In order to solve the problem of 2pc, 3pc was introduced. 3pc has a similar problem of how to solve the problem, so it still can't solve the problem completely, so I won't go into details here.

TCC

In order to solve the distributed transaction problem in SOA system, Alipay proposed TCC. 2PC is usually at the cross-database DB level, and TCC is essentially an application-level 2PC.

Similarly, in TCC, each participant needs 3 operations: Try/Confirm/Cancel, which are also 2 stages. 
Phase 1: "Resource Reservation/Resource Check", that is, the transaction coordinator calls the Try operation of all participants 
Phase 2: "Commit together". If all the Try is successful, execute Confirm together. Otherwise, all execute Cancel.

How does TCC solve the 2PC problem?

Key: After the Try phase is successful, if Confirm fails (whether the coordinator hangs up or a participant times out), keep retrying!
Likewise, Cancel fails and keeps retrying. This requires Confirm/Cancel to be idempotent operations.

The following takes a transfer case as an example to illustrate the process of TCC: 
there are three accounts A, B, and C, which are operated through the transfer service provided by SOA. At the same time, A and B need to transfer 30, 50 yuan to C respectively, and finally C's account +80, A, B minus 30, 50 respectively.

Stage 1: Account A is locked for 30, account B is locked for 50, and the legitimacy of account C is checked (for example, whether account C is illegally frozen, whether account C has been cancelled...). 
Therefore, the corresponding Try operation of "deducting money" is "locking", and the corresponding Try operation of "adding money" is to check the legitimacy of the account.

Stage 2: A, B, and C are all successful and Confirm is executed. That is, A, B minus money, C plus money. If either one fails, keep retrying!

As can be seen from the above case, the Try operation is mainly to "ensure that the preconditions of the business operation are satisfied", and then in the Confirm phase, because the preconditions are satisfied, it can be retried continuously to ensure success.

Transactional Messages - Eventual Consistency

Regarding eventual consistency, there are two more implementations, which have been elaborated in "Distributed Message Queue RocketMQ - Transaction Message - Best Practices for Solving Distributed Transactions", and will not be expanded here.

1PC – Saga – Transaction Compensation

We know that in tcc, there are 2 stages. The first stage is "locking resources", the purpose is to ensure that the submission of the second stage will not fail in business. 
And 1pc is to abandon the first stage, do not do resource locking, and directly submit the second stage!

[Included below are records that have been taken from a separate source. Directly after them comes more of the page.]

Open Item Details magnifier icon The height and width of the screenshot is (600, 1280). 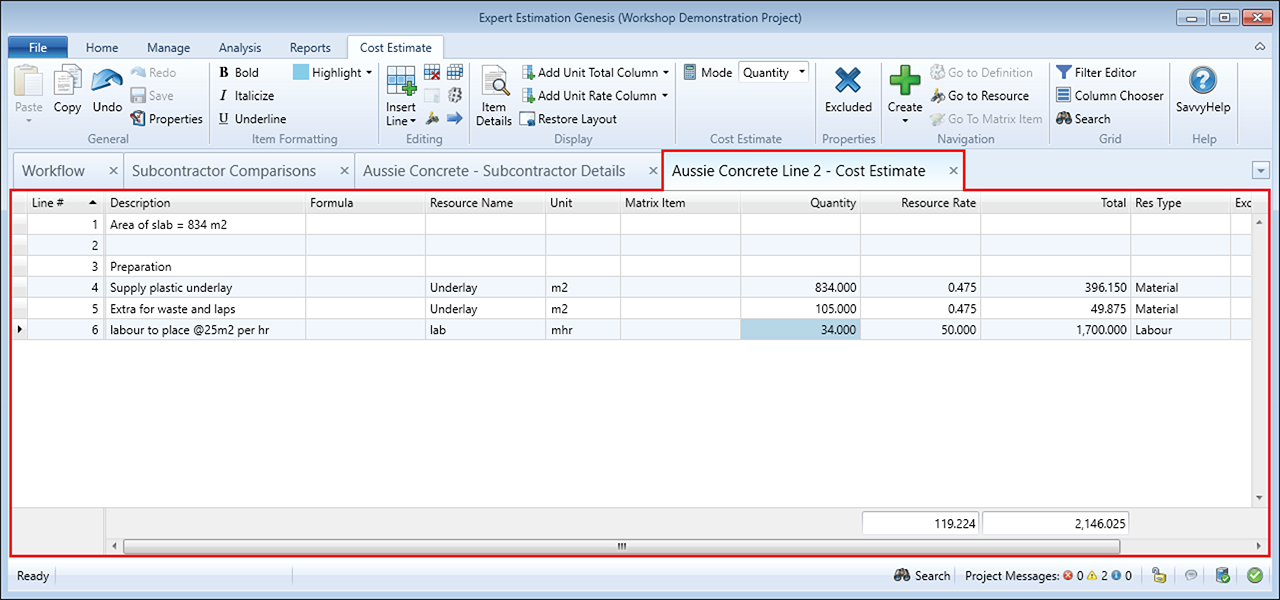pyautogui.click(x=494, y=82)
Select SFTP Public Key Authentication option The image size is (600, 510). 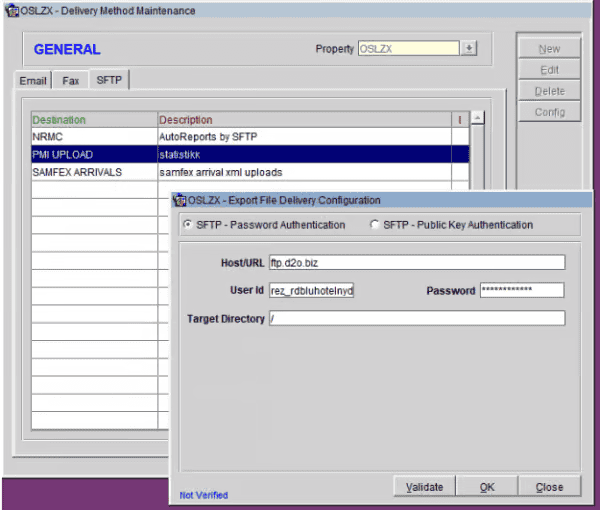375,225
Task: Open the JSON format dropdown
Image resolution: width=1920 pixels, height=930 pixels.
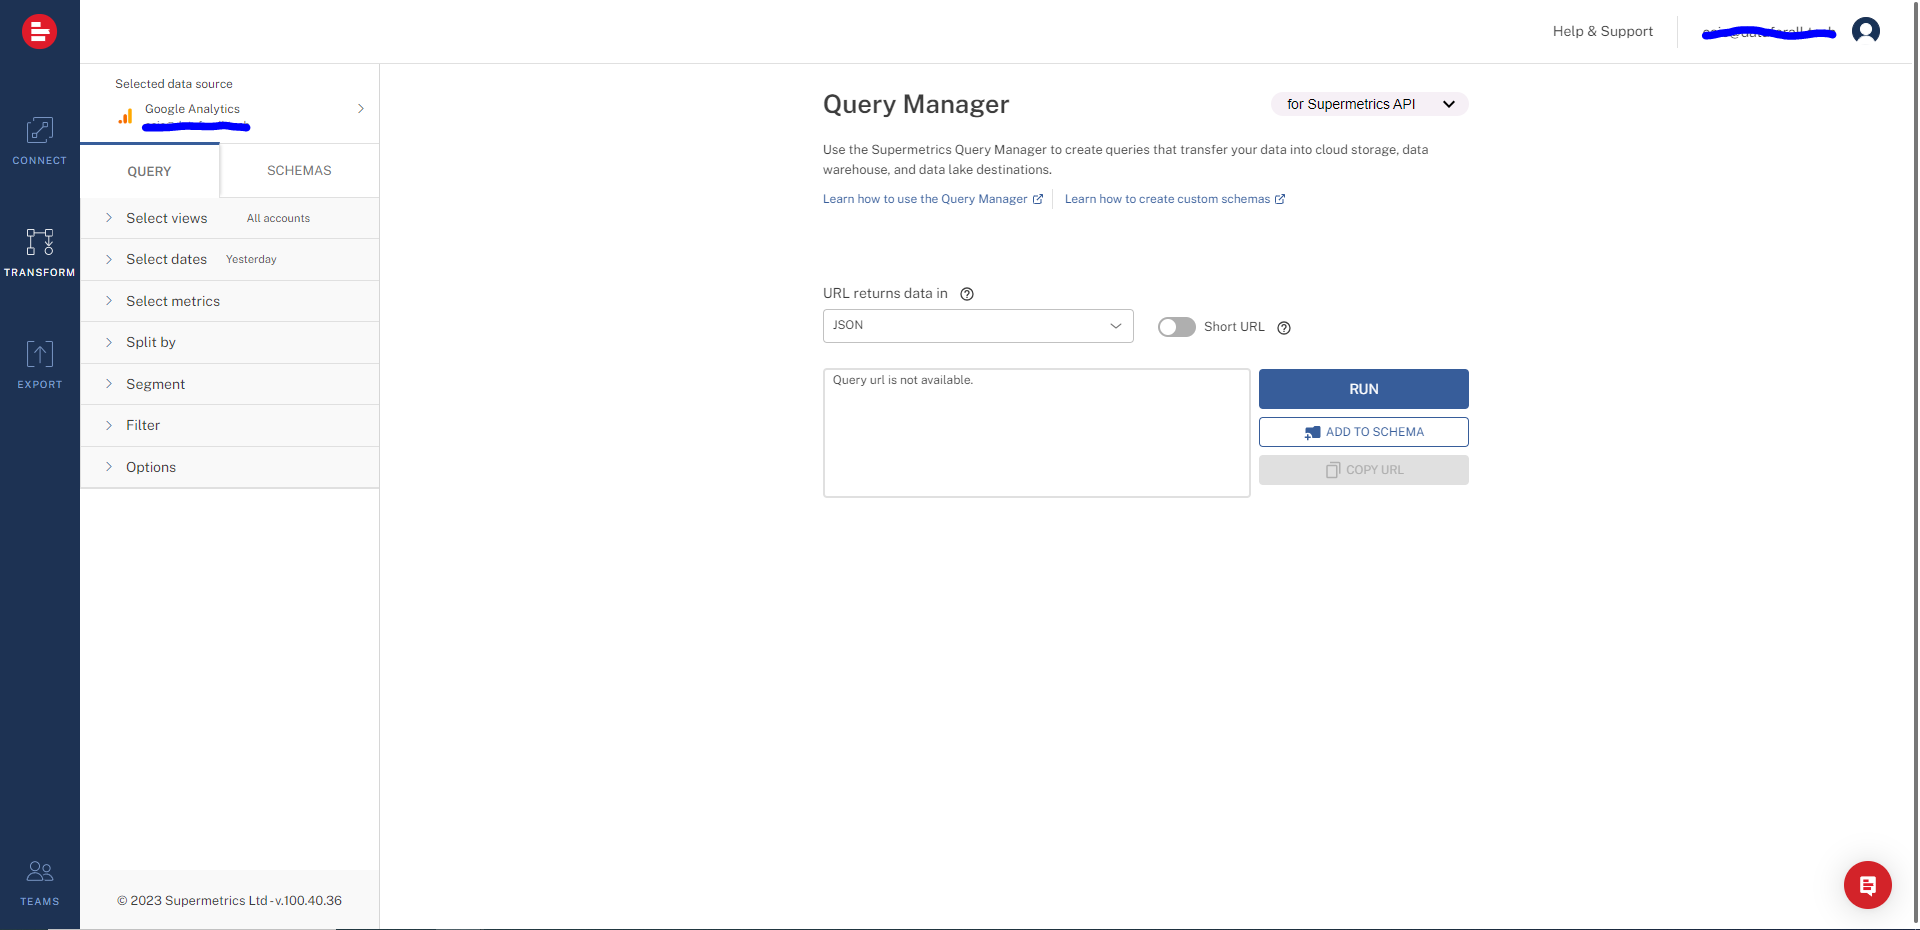Action: pos(977,326)
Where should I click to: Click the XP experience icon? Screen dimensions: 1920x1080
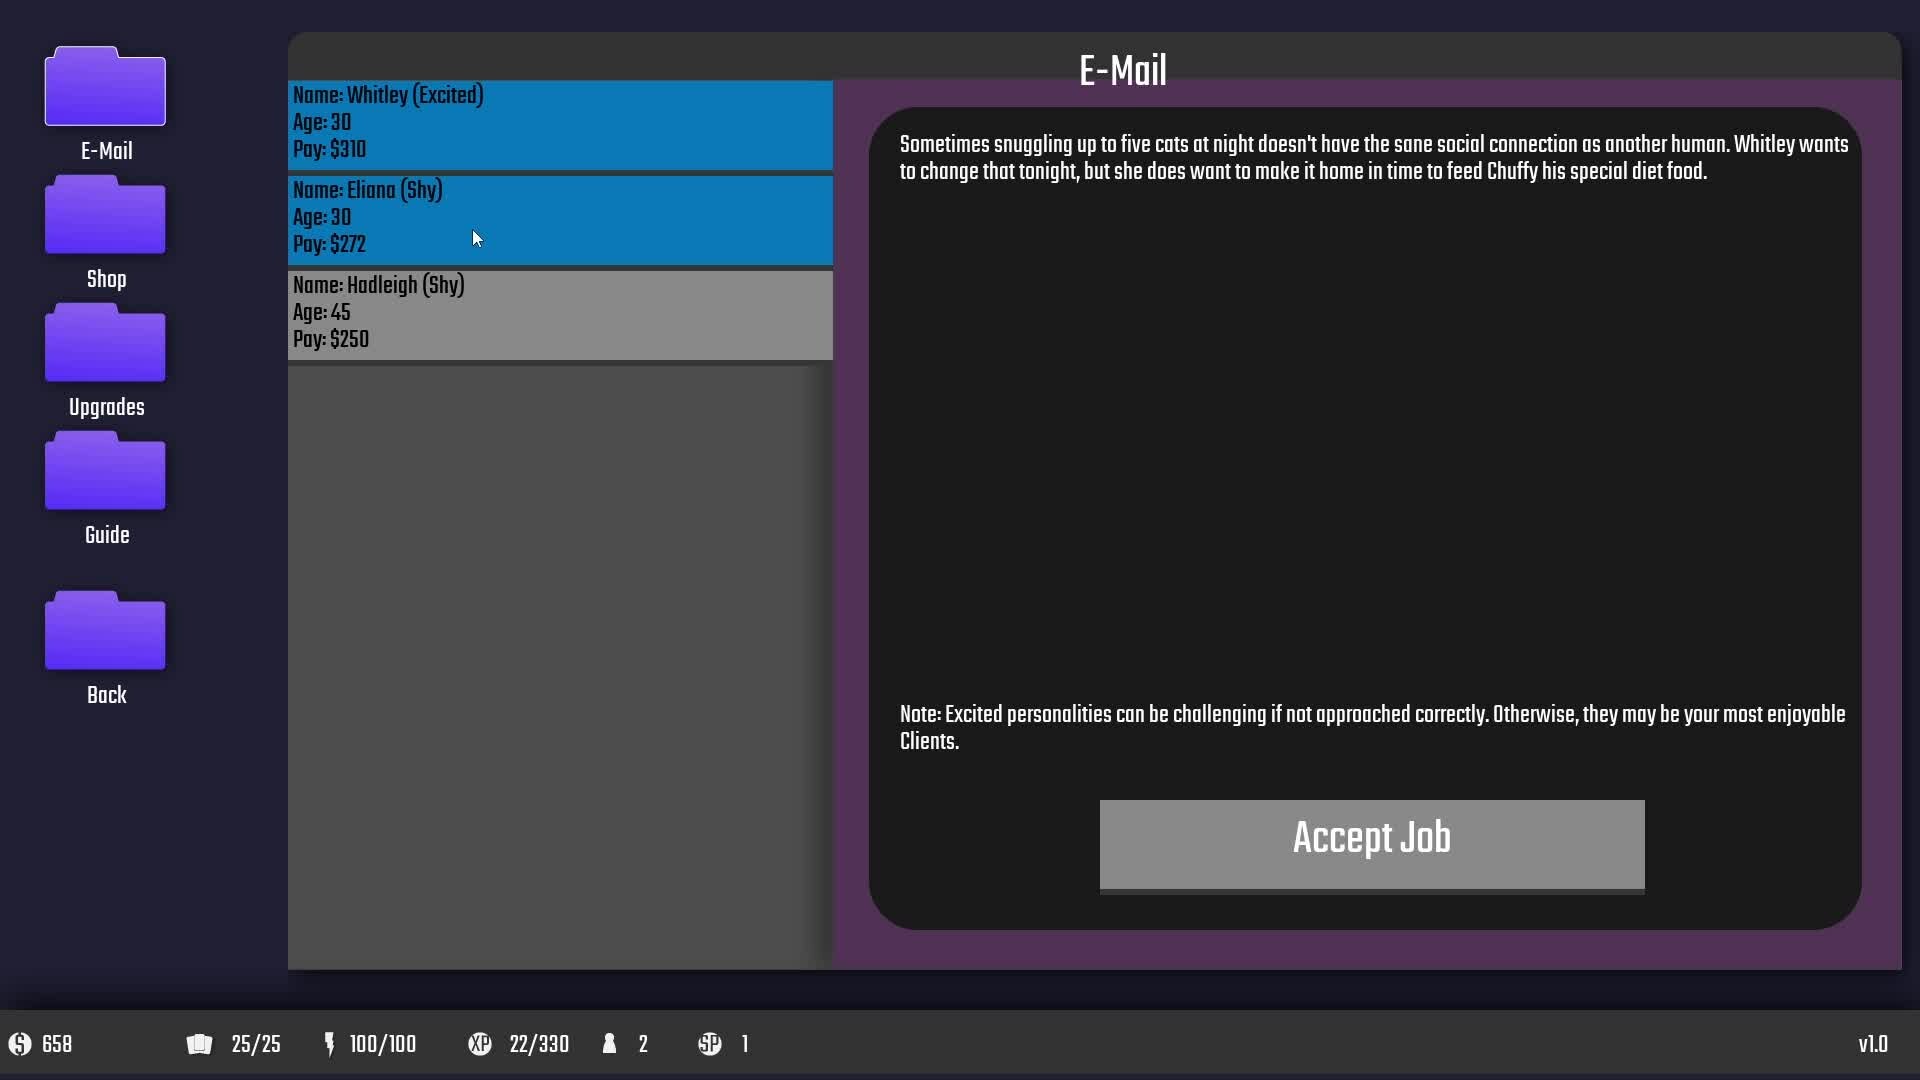pyautogui.click(x=480, y=1044)
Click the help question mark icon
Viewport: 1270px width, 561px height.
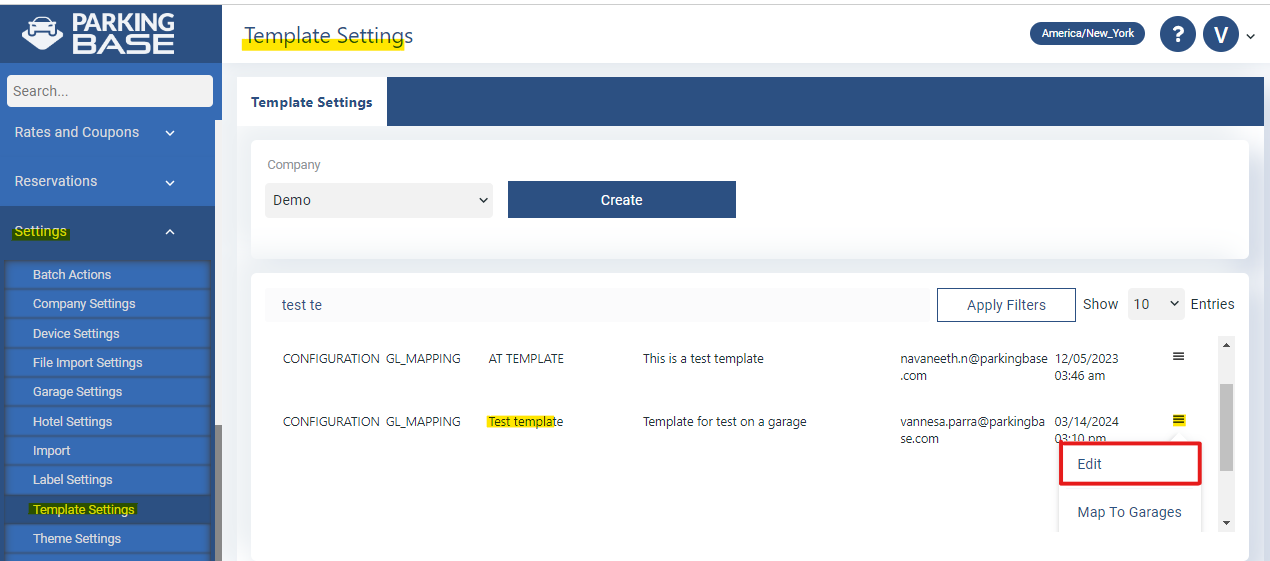coord(1178,34)
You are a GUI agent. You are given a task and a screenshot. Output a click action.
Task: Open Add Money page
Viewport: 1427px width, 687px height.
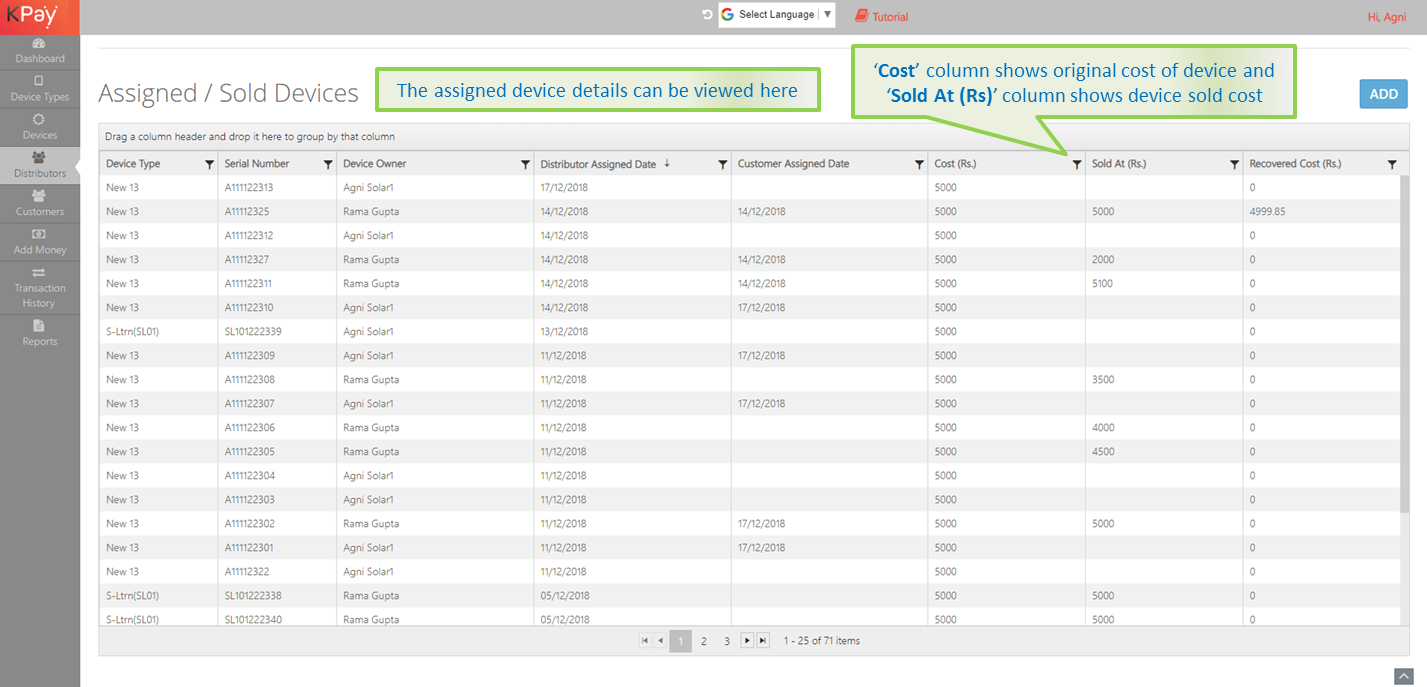39,242

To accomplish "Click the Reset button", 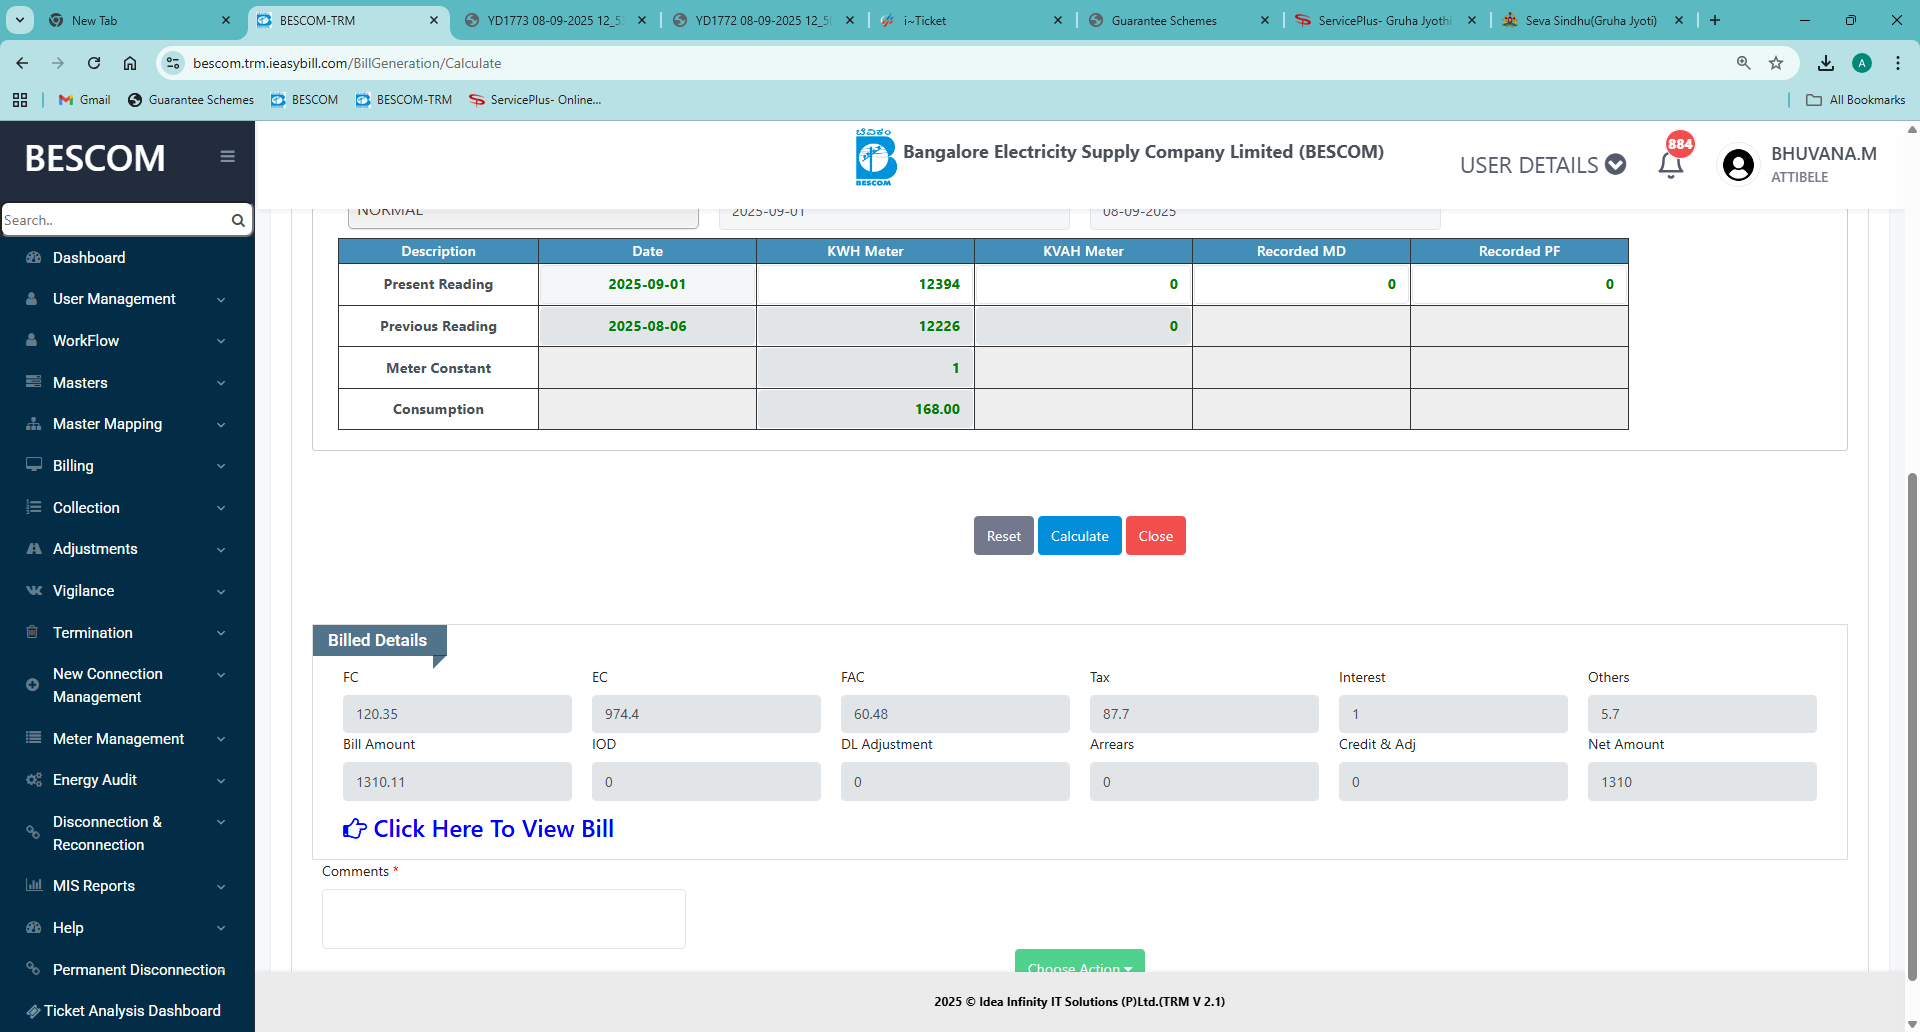I will point(1003,536).
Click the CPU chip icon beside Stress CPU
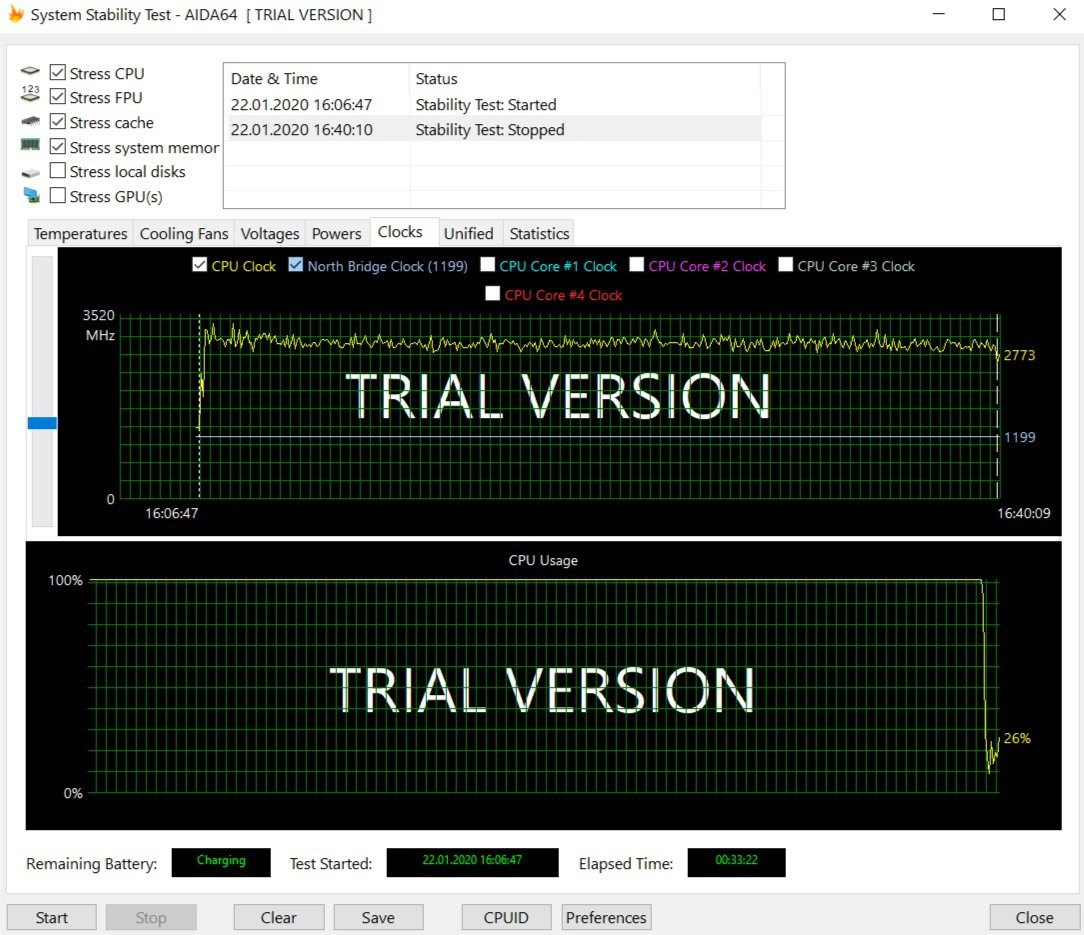1084x935 pixels. pyautogui.click(x=31, y=73)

If the characteristics of the business allow no need to lock resources, then the first stage can be omitted and the second stage can be done directly.

If the second stage fails, there are two strategies: strategy 1, like TCC, is to retry the commit continuously, bite the bullet; strategy 2, rollback, that is, transaction compensation, do the reverse operation of the previous operation.

Regarding 1pc, my personal understanding is not particularly in place. If you are interested, you can refer to the saga of cqrs.